── PASAJE ──

Algunos días antes de la Epifanía, hubo otros adoradores también llamados de afuera; eran los pastores.... Los pastores que durante la noche se iban relevando en la guardia de sus rebaños. Los primeros llamados de afuera a la adoración fueron reyes y pastores. Estos dos títulos, colocados ahora en opuestos extremos de la escala social, eran en otros tiempos palabras cuasi sinónimas; pues para el lenguaje y el sentimiento de la remota antigüedad, los reyes eran los pastores de los pueblos. En todas partes los que gobernaban eran llamados pastores, y los que obedecían eran llamados "ovejas".

He dicho que un parentesco misterioso y sobrenatural unía quizás a Santo Tomás con los reyes Magos; otro parentesco misterioso, pero natural, une tal vez a los reyes con los pastores. Los reyes Magos eran sabios; los pastores que velaban por turno cerca de Belén eran sencillos. Los reyes vieron una estrella porque eran astrónomos; los pastores vieron un ángel porque eran sencillos.

Los pastores recibieron la indicación que convenía a su carácter: "Encontraréis al Niño en mantillas y acostado en un pesebre". Y numerosa cohorte de espíritus celestiales se unió al ángel, cantando en la noche santa: "Gloria in Excelsis Deo et in terra pax hominibus bonæ voluntatis". La buena voluntad, esa cosa también sencilla y que apenas encuentra lugar en el lenguaje "vulgarmente" llamado poético, resuena en el canto de los ángeles después del ¡Gloria!, al lado del "Gloria"; y las dos palabras reunidas producen un efecto sublime.

───
── ENTRADAS EXTRAÍDAS ──

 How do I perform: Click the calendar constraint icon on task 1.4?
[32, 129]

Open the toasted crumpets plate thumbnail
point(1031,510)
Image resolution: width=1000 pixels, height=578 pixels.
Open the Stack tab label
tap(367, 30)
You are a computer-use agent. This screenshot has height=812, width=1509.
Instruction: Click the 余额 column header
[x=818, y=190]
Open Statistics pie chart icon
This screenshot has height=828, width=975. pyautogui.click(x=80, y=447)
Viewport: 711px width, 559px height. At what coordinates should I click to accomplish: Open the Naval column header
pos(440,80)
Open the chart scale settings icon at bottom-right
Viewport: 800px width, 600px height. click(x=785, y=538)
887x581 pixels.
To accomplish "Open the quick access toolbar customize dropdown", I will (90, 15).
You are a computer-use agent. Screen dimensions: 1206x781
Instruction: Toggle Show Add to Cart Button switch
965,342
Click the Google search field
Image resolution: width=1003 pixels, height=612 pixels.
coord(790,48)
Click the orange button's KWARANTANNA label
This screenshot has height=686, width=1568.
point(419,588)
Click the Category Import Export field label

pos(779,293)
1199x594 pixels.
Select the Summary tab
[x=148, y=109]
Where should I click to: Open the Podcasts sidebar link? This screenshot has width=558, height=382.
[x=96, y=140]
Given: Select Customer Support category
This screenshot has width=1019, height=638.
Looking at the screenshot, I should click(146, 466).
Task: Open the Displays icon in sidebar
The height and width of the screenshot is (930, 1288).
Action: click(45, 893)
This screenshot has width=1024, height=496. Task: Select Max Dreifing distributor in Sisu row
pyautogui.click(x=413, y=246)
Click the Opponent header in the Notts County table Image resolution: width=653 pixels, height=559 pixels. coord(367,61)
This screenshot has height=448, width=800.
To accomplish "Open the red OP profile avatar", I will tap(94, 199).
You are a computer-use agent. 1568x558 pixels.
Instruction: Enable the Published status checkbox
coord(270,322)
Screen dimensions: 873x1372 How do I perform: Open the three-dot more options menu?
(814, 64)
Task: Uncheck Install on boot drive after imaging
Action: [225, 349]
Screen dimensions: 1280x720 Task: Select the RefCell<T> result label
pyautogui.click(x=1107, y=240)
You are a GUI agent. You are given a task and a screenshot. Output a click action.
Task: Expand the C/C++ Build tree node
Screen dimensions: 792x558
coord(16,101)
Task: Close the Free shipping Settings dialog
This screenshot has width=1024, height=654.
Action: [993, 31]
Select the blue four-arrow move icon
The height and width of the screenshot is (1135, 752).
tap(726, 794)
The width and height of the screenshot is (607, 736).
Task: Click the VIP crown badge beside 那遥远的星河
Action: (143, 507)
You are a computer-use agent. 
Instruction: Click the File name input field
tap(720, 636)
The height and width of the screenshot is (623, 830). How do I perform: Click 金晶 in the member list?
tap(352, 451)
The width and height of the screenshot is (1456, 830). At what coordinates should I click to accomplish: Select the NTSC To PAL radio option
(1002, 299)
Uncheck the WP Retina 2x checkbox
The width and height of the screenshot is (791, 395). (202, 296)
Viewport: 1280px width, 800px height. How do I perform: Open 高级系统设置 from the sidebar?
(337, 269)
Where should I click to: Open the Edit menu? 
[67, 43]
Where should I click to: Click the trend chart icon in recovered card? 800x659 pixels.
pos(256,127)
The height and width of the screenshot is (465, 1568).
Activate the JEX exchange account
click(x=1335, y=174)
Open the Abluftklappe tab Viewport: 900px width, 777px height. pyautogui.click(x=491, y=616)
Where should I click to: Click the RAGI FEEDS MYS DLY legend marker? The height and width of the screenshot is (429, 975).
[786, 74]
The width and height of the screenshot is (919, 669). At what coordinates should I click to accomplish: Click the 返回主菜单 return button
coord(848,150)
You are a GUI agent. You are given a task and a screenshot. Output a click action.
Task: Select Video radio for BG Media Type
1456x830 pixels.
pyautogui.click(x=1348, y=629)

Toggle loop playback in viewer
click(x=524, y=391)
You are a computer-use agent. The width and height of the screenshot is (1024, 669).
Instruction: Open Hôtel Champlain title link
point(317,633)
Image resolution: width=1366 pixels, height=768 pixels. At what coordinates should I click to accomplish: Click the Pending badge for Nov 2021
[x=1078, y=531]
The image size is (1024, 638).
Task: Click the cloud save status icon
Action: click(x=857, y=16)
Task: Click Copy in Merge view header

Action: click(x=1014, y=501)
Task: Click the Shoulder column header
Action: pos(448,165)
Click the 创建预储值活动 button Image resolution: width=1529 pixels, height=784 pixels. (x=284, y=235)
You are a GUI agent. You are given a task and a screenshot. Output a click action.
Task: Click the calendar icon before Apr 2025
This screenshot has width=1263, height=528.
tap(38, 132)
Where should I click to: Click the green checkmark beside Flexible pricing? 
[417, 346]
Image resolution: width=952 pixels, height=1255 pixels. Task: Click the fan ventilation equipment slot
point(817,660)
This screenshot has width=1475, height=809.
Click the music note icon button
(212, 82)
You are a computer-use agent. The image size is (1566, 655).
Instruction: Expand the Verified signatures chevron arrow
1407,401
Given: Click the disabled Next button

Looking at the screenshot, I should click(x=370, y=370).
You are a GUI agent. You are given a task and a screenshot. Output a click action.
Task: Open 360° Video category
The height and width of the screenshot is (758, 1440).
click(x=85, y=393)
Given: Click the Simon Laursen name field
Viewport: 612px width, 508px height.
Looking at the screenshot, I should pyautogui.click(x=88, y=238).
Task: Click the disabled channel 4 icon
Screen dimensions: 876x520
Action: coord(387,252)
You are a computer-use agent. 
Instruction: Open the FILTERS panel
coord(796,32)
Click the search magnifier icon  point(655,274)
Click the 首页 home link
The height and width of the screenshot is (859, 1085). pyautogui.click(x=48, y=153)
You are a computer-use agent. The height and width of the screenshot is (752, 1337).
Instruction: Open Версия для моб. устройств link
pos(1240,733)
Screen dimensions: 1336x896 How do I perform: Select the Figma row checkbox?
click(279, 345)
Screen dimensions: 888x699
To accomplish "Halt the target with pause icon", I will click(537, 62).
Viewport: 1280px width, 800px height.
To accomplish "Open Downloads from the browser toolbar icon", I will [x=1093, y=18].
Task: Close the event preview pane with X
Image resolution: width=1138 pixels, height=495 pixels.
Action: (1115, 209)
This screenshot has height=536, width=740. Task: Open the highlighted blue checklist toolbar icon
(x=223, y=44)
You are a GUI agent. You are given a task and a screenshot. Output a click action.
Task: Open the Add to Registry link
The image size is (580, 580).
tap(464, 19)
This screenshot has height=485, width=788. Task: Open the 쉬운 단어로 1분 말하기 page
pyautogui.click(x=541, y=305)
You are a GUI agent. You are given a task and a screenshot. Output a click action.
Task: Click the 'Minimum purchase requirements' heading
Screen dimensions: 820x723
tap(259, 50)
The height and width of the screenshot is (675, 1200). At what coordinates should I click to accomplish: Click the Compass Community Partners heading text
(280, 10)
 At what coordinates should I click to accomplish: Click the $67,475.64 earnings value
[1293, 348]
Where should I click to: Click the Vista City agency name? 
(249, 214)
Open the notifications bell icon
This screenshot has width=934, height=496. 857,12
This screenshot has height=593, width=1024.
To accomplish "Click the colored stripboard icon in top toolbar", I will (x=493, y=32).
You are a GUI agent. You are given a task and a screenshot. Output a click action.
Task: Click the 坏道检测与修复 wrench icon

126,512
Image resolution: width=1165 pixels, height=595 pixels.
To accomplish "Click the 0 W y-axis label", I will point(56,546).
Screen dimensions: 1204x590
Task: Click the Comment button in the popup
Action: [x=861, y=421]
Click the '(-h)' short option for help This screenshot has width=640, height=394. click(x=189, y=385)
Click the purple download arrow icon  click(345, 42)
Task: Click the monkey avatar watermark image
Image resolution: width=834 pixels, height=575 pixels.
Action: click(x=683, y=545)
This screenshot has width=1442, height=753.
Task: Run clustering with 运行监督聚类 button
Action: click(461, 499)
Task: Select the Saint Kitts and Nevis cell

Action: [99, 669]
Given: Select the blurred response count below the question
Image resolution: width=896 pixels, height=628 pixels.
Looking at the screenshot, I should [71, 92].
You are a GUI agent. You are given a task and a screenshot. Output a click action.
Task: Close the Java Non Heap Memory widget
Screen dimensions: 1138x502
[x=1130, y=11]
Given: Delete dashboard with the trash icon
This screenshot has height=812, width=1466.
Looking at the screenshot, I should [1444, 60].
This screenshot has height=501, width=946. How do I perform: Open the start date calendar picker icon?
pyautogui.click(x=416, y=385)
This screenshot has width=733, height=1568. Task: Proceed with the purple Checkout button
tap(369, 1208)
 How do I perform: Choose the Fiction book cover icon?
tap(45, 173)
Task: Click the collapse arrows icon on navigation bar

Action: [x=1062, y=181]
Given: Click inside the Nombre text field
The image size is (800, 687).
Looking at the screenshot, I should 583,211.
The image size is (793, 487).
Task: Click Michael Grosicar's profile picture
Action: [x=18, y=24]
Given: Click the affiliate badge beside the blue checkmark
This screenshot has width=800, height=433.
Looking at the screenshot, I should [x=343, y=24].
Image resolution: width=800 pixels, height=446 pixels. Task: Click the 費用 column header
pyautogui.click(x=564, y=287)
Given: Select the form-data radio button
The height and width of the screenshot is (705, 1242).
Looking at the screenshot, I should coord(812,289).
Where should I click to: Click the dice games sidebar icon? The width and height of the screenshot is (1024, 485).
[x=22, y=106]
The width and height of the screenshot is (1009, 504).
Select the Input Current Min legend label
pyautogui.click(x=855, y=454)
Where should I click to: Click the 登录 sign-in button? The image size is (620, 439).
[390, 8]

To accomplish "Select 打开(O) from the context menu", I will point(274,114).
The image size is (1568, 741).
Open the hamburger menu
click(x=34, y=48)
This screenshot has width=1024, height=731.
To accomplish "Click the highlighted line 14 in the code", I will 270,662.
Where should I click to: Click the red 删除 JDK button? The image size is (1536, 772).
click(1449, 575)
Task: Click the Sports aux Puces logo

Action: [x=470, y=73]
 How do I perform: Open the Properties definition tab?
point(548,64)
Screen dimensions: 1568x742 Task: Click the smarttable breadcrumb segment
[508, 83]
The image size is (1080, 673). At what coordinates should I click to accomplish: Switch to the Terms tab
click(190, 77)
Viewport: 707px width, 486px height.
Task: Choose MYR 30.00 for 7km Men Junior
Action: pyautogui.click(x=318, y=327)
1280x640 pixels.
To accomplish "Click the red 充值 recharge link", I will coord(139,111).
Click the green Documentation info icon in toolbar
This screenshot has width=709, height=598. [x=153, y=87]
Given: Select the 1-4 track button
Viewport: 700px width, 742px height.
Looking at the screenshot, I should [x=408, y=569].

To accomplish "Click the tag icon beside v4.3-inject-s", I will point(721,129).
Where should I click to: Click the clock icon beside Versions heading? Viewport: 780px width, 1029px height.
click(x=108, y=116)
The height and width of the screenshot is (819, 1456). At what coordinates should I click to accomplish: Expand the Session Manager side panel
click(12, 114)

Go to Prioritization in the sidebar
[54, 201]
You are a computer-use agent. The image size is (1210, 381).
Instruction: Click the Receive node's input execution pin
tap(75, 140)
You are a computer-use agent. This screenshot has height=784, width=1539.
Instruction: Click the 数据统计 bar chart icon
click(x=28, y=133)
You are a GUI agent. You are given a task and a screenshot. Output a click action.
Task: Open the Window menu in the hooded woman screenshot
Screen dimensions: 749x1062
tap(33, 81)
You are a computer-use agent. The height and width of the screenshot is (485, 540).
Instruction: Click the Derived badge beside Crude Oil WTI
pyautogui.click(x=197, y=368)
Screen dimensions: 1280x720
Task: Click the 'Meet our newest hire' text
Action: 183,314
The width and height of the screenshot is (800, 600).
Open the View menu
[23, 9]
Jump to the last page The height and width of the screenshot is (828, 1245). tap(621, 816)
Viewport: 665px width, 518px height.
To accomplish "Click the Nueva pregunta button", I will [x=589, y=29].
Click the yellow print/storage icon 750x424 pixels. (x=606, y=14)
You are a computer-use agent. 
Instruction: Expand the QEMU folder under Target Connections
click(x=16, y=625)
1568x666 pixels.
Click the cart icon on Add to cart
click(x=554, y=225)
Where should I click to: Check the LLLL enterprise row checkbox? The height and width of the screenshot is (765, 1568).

───

EJERCICIOS:
**a)** Resume el pasaje en dos oraciones.
**b)** ¿Concuerda cada afirmación con el pasaje? (i) Los pastores vieron una estrella. (ii) En la antigüedad se llamaba "ovejas" a quienes obedecían. (iii) Los reyes Magos eran sencillos.
**c)** Cita del pasaje el fragmento que va desde "He dicho que" hasta "porque eran sencillos.".

RESPUESTAS:
**a)** Los primeros llamados de afuera a la adoración fueron reyes y pastores, títulos que en la remota antigüedad eran palabras cuasi sinónimas, pues los reyes eran los pastores de los pueblos. Los reyes Magos, sabios y astrónomos, vieron una estrella, y los pastores, sencillos, vieron un ángel, al que se unió una cohorte de espíritus celestiales que cantó el «Gloria» junto a la buena voluntad.

**b)**
(i) No: «los pastores vieron un ángel porque eran sencillos».
(ii) Sí: «y los que obedecían eran llamados "ovejas"».
(iii) No: «Los reyes Magos eran sabios».

**c)**
He dicho que un parentesco misterioso y sobrenatural unía quizás a Santo Tomás con los reyes Magos; otro parentesco misterioso, pero natural, une tal vez a los reyes con los pastores. Los reyes Magos eran sabios; los pastores que velaban por turno cerca de Belén eran sencillos. Los reyes vieron una estrella porque eran astrónomos; los pastores vieron un ángel porque eran sencillos.